できるだけ早く専門の先生に診てもらいたいし、あるいはまずは先輩に相談するのもいいと思うんです。とにかく早く動くべきですね。きちんと原因を追究して対処することが大切。そういった不安を取り除くことで精神も安定しますし、より競技に集中することにもつながりますよね」
十分とは言えないケア
ADVERTISEMENT
10代、20代の若い女性が周囲に月経に関する悩みやトラブルを相談するハードルが高いことは容易に想像できる。実際、登坂さん自身も婦人科を受診することに「恥ずかしいとか、周囲に誤解されそうだと思うと行きづらい」という抵抗感を持っていたと言う。
それでも思い切って婦人科の扉を叩いたのは、心配性の性格と将来への危機感を抱いていたからだ。
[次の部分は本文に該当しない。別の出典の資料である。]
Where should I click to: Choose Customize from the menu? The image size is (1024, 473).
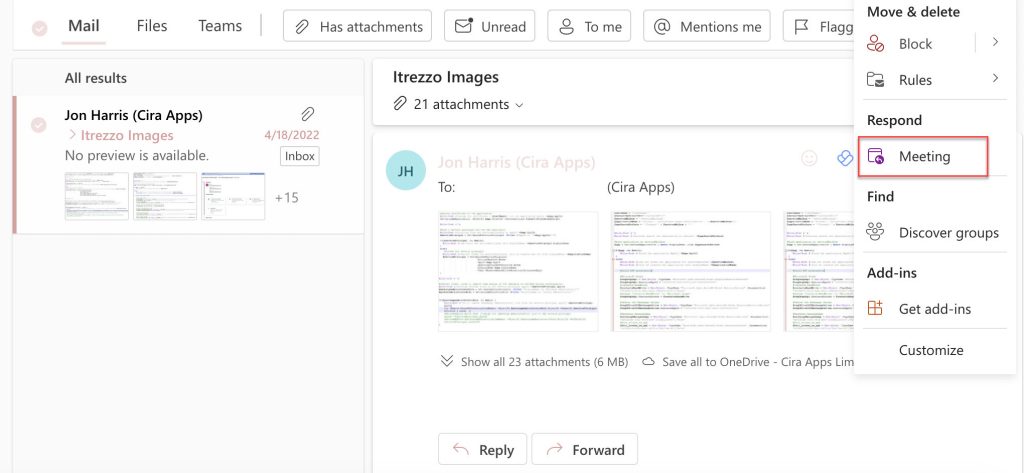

「一度不安に思ってしまうと競技に集中できなくなってしまうくらい心配性で(苦笑)。常に最悪な状況ばかりを考えてしまうので、“ああなったら嫌だから病院に行こう”と思って早めに動くタイプでした」
近年はトップアスリートだけでなく部活動に励む一般の学生に対するケアも行う女性アスリート専門外来も徐々に増えてきている。それでもまだ十分だとはいえない。
自分の身体を大切にして
アスリートを取り巻く環境が今後より整備されることを登坂さんは強く願っている。
「婦人科でスポーツや競技特性まで理解がある先生に出会える機会はまだまだ少ないと感じています。だからこそ今後はそういった環境がさらに整ってほしいです。正直なところ、私も現役当時はそんなに深く考えていませんでした。でも、人生は競技をしている時間よりもその後の方が圧倒的に長いので。あとで後悔しないように」
現役時代の経験を通して自分の身体や生理に関する知識を正しく知っておくことの大切さをあらためて痛感した登坂さん。
自分の身体を大切にしながら競技と向き合ってほしい――。